TASK REQUIREMENTS:
Here is a block of records. Copy every one of them exactly.

PROVIDED INFORMATION:

- Opening Delimiter -

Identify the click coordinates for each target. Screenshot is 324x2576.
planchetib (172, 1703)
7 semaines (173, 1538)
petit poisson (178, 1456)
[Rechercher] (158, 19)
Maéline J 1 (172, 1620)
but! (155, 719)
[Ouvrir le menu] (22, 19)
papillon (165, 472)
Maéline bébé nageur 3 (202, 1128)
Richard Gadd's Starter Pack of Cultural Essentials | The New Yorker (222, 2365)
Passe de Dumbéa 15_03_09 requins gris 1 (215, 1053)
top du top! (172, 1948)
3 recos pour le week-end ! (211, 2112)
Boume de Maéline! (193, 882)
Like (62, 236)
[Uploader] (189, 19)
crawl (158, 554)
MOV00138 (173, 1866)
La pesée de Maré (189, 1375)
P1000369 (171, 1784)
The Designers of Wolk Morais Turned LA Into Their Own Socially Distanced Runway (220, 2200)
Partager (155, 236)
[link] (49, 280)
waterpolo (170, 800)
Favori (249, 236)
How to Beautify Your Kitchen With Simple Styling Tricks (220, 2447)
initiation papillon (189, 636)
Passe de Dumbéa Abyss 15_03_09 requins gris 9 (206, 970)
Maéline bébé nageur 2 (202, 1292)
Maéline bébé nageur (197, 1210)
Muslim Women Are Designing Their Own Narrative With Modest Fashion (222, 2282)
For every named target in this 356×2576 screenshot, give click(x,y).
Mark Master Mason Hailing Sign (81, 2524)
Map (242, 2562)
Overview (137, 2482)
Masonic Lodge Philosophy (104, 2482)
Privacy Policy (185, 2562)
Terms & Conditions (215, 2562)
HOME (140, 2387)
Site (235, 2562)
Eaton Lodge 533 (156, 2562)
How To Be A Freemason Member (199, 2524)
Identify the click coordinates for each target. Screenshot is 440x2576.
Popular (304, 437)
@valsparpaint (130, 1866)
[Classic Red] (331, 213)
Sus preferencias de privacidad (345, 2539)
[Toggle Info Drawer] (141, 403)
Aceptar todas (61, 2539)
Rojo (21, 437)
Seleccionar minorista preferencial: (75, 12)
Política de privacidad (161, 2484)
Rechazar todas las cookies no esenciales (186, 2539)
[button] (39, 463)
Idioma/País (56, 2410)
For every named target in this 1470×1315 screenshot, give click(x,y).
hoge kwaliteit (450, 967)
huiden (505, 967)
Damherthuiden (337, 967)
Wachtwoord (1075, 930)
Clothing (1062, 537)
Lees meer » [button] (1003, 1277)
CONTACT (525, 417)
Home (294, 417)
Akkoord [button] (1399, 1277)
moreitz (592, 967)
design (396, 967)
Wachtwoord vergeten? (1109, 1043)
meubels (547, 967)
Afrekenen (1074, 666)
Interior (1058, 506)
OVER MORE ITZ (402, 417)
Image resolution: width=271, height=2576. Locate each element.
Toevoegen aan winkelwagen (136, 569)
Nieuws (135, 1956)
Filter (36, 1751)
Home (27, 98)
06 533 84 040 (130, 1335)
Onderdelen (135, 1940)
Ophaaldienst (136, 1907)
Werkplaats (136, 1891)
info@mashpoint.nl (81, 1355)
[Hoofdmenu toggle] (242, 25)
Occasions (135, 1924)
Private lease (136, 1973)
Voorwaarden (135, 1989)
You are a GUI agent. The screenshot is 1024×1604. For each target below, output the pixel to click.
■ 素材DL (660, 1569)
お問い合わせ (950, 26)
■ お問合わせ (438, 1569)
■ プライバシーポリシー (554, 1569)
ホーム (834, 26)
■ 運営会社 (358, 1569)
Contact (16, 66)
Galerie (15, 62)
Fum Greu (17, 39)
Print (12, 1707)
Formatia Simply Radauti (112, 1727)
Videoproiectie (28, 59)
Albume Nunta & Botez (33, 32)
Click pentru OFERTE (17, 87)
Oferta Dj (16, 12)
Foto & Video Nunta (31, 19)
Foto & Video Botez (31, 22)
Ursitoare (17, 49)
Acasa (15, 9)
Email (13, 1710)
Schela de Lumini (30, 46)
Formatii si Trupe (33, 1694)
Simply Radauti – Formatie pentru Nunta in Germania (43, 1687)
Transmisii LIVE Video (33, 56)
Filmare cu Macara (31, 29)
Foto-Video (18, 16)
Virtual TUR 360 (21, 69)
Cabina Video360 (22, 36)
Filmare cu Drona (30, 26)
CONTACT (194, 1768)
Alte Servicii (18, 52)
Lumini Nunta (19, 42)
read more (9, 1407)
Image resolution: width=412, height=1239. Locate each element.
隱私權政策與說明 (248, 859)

- Closing Delimiter -

SOLUTION TO THIS TASK:
Identify the click coordinates for each target. Screenshot is 324x2576.
planchetib (172, 1703)
7 semaines (173, 1538)
petit poisson (178, 1456)
[Rechercher] (158, 19)
Maéline J 1 (172, 1620)
but! (155, 719)
[Ouvrir le menu] (22, 19)
papillon (165, 472)
Maéline bébé nageur 3 (202, 1128)
Richard Gadd's Starter Pack of Cultural Essentials | The New Yorker (222, 2365)
Passe de Dumbéa 15_03_09 requins gris 1 (215, 1053)
top du top! (172, 1948)
3 recos pour le week-end ! (211, 2112)
Boume de Maéline! (193, 882)
Like (62, 236)
[Uploader] (189, 19)
crawl (158, 554)
MOV00138 (173, 1866)
La pesée de Maré (189, 1375)
P1000369 (171, 1784)
The Designers of Wolk Morais Turned LA Into Their Own Socially Distanced Runway (220, 2200)
Partager (155, 236)
[link] (49, 280)
waterpolo (170, 800)
Favori (249, 236)
How to Beautify Your Kitchen With Simple Styling Tricks (220, 2447)
initiation papillon (189, 636)
Passe de Dumbéa Abyss 15_03_09 requins gris 9 (206, 970)
Maéline bébé nageur 2 (202, 1292)
Maéline bébé nageur (197, 1210)
Muslim Women Are Designing Their Own Narrative With Modest Fashion (222, 2282)
For every named target in this 356×2576 screenshot, give click(x,y).
Mark Master Mason Hailing Sign (81, 2524)
Map (242, 2562)
Overview (137, 2482)
Masonic Lodge Philosophy (104, 2482)
Privacy Policy (185, 2562)
Terms & Conditions (215, 2562)
HOME (140, 2387)
Site (235, 2562)
Eaton Lodge 533 (156, 2562)
How To Be A Freemason Member (199, 2524)
Identify the click coordinates for each target. Screenshot is 440x2576.
Popular (304, 437)
@valsparpaint (130, 1866)
[Classic Red] (331, 213)
Sus preferencias de privacidad (345, 2539)
[Toggle Info Drawer] (141, 403)
Aceptar todas (61, 2539)
Rojo (21, 437)
Seleccionar minorista preferencial: (75, 12)
Política de privacidad (161, 2484)
Rechazar todas las cookies no esenciales (186, 2539)
[button] (39, 463)
Idioma/País (56, 2410)
For every named target in this 1470×1315 screenshot, give click(x,y).
hoge kwaliteit (450, 967)
huiden (505, 967)
Damherthuiden (337, 967)
Wachtwoord (1075, 930)
Clothing (1062, 537)
Lees meer » [button] (1003, 1277)
CONTACT (525, 417)
Home (294, 417)
Akkoord [button] (1399, 1277)
moreitz (592, 967)
design (396, 967)
Wachtwoord vergeten? (1109, 1043)
meubels (547, 967)
Afrekenen (1074, 666)
Interior (1058, 506)
OVER MORE ITZ (402, 417)
Image resolution: width=271, height=2576. Locate each element.
Toevoegen aan winkelwagen (136, 569)
Nieuws (135, 1956)
Filter (36, 1751)
Home (27, 98)
06 533 84 040 (130, 1335)
Onderdelen (135, 1940)
Ophaaldienst (136, 1907)
Werkplaats (136, 1891)
info@mashpoint.nl (81, 1355)
[Hoofdmenu toggle] (242, 25)
Occasions (135, 1924)
Private lease (136, 1973)
Voorwaarden (135, 1989)
You are a GUI agent. The screenshot is 1024×1604. For each target below, output the pixel to click.
■ 素材DL (660, 1569)
お問い合わせ (950, 26)
■ お問合わせ (438, 1569)
■ プライバシーポリシー (554, 1569)
ホーム (834, 26)
■ 運営会社 (358, 1569)
Contact (16, 66)
Galerie (15, 62)
Fum Greu (17, 39)
Print (12, 1707)
Formatia Simply Radauti (112, 1727)
Videoproiectie (28, 59)
Albume Nunta & Botez (33, 32)
Click pentru OFERTE (17, 87)
Oferta Dj (16, 12)
Foto & Video Nunta (31, 19)
Foto & Video Botez (31, 22)
Ursitoare (17, 49)
Acasa (15, 9)
Email (13, 1710)
Schela de Lumini (30, 46)
Formatii si Trupe (33, 1694)
Simply Radauti – Formatie pentru Nunta in Germania (43, 1687)
Transmisii LIVE Video (33, 56)
Filmare cu Macara (31, 29)
Foto-Video (18, 16)
Virtual TUR 360 (21, 69)
Cabina Video360 (22, 36)
Filmare cu Drona (30, 26)
CONTACT (194, 1768)
Alte Servicii (18, 52)
Lumini Nunta (19, 42)
read more (9, 1407)
Image resolution: width=412, height=1239. Locate each element.
隱私權政策與說明 (248, 859)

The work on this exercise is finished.